> _What is required_
The line containing "You are a computer-use agent. The width" marks the end: restate word for word every line from the first line of the entries below through that one.

*** Source material ***

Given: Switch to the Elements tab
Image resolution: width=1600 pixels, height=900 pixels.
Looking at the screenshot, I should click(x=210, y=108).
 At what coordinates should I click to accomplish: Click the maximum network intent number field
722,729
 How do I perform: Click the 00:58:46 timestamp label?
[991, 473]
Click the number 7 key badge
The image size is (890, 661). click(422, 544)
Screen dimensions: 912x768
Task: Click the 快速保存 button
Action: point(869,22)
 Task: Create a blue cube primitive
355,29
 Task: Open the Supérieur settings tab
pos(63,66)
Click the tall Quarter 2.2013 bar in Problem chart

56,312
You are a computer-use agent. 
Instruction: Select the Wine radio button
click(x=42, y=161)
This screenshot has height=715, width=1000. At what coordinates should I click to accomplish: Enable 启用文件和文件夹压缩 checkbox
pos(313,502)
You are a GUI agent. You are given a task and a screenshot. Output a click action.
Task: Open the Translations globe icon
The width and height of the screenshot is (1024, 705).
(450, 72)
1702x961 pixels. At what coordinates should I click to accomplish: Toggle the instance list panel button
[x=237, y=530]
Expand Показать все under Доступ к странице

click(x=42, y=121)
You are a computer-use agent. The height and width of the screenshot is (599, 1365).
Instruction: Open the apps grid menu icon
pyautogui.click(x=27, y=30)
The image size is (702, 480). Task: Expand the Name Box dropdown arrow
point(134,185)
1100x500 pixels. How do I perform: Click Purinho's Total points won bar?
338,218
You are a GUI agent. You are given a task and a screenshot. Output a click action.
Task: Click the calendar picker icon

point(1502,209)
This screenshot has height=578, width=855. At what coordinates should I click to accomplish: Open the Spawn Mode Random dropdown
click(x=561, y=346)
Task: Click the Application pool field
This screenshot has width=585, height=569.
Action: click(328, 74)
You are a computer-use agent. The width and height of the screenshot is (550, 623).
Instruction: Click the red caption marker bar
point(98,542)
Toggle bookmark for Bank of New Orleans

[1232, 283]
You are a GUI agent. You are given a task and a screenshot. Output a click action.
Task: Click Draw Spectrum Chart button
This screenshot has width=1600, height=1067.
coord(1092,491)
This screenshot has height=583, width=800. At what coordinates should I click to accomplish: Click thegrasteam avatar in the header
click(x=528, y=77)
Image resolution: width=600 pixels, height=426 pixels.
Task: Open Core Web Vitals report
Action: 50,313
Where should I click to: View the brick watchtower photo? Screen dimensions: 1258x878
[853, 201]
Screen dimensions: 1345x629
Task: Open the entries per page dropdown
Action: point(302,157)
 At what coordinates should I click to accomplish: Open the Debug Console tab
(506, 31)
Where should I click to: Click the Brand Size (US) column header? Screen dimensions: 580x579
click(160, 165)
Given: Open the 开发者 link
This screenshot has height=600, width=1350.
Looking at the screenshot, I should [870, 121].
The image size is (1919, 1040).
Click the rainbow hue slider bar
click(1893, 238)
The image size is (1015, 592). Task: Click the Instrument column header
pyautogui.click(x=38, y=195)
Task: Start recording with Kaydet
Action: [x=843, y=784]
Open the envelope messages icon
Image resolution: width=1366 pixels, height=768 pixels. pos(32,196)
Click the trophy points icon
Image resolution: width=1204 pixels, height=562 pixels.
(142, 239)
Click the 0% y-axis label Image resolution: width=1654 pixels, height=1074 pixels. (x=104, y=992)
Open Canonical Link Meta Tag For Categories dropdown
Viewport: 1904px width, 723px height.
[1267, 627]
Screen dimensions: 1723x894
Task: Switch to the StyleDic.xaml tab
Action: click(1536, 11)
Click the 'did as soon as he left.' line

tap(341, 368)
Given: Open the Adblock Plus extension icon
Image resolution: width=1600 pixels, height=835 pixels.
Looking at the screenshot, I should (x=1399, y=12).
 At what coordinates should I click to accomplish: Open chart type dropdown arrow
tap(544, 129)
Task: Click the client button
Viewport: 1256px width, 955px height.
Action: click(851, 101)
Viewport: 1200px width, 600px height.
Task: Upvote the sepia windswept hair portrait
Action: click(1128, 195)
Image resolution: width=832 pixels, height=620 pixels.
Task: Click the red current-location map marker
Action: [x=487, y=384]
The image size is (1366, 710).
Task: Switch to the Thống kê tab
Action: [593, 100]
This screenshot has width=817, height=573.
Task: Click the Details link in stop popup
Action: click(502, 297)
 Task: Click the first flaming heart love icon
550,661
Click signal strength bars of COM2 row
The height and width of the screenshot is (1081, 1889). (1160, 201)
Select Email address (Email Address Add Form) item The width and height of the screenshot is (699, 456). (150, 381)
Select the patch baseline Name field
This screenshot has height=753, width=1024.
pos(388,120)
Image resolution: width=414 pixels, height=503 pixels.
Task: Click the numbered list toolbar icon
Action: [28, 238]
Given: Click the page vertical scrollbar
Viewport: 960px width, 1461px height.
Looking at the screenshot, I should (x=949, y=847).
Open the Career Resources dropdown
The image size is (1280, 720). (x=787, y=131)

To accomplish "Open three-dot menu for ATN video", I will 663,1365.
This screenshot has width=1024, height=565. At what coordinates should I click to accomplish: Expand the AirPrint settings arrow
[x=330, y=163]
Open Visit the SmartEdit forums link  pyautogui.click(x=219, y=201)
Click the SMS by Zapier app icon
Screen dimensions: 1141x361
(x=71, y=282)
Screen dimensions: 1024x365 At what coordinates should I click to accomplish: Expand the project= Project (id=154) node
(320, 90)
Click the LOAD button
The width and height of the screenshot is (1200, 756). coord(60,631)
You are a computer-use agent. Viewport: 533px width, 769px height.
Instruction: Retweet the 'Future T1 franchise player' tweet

*** End of Source material ***

> _Completed task_
Given: Switch to the Elements tab
Image resolution: width=1600 pixels, height=900 pixels.
Looking at the screenshot, I should click(x=210, y=108).
 At what coordinates should I click to accomplish: Click the maximum network intent number field
722,729
 How do I perform: Click the 00:58:46 timestamp label?
[991, 473]
Click the number 7 key badge
The image size is (890, 661). click(422, 544)
Screen dimensions: 912x768
Task: Click the 快速保存 button
Action: point(869,22)
 Task: Create a blue cube primitive
355,29
 Task: Open the Supérieur settings tab
pos(63,66)
Click the tall Quarter 2.2013 bar in Problem chart

56,312
You are a computer-use agent. 
Instruction: Select the Wine radio button
click(x=42, y=161)
This screenshot has height=715, width=1000. At what coordinates should I click to accomplish: Enable 启用文件和文件夹压缩 checkbox
pos(313,502)
You are a GUI agent. You are given a task and a screenshot. Output a click action.
Task: Open the Translations globe icon
The width and height of the screenshot is (1024, 705).
(450, 72)
1702x961 pixels. At what coordinates should I click to accomplish: Toggle the instance list panel button
[x=237, y=530]
Expand Показать все under Доступ к странице

click(x=42, y=121)
You are a computer-use agent. The height and width of the screenshot is (599, 1365).
Instruction: Open the apps grid menu icon
pyautogui.click(x=27, y=30)
The image size is (702, 480). Task: Expand the Name Box dropdown arrow
point(134,185)
1100x500 pixels. How do I perform: Click Purinho's Total points won bar?
338,218
You are a GUI agent. You are given a task and a screenshot. Output a click action.
Task: Click the calendar picker icon

point(1502,209)
This screenshot has height=578, width=855. At what coordinates should I click to accomplish: Open the Spawn Mode Random dropdown
click(x=561, y=346)
Task: Click the Application pool field
This screenshot has width=585, height=569.
Action: click(328, 74)
You are a computer-use agent. The width and height of the screenshot is (550, 623).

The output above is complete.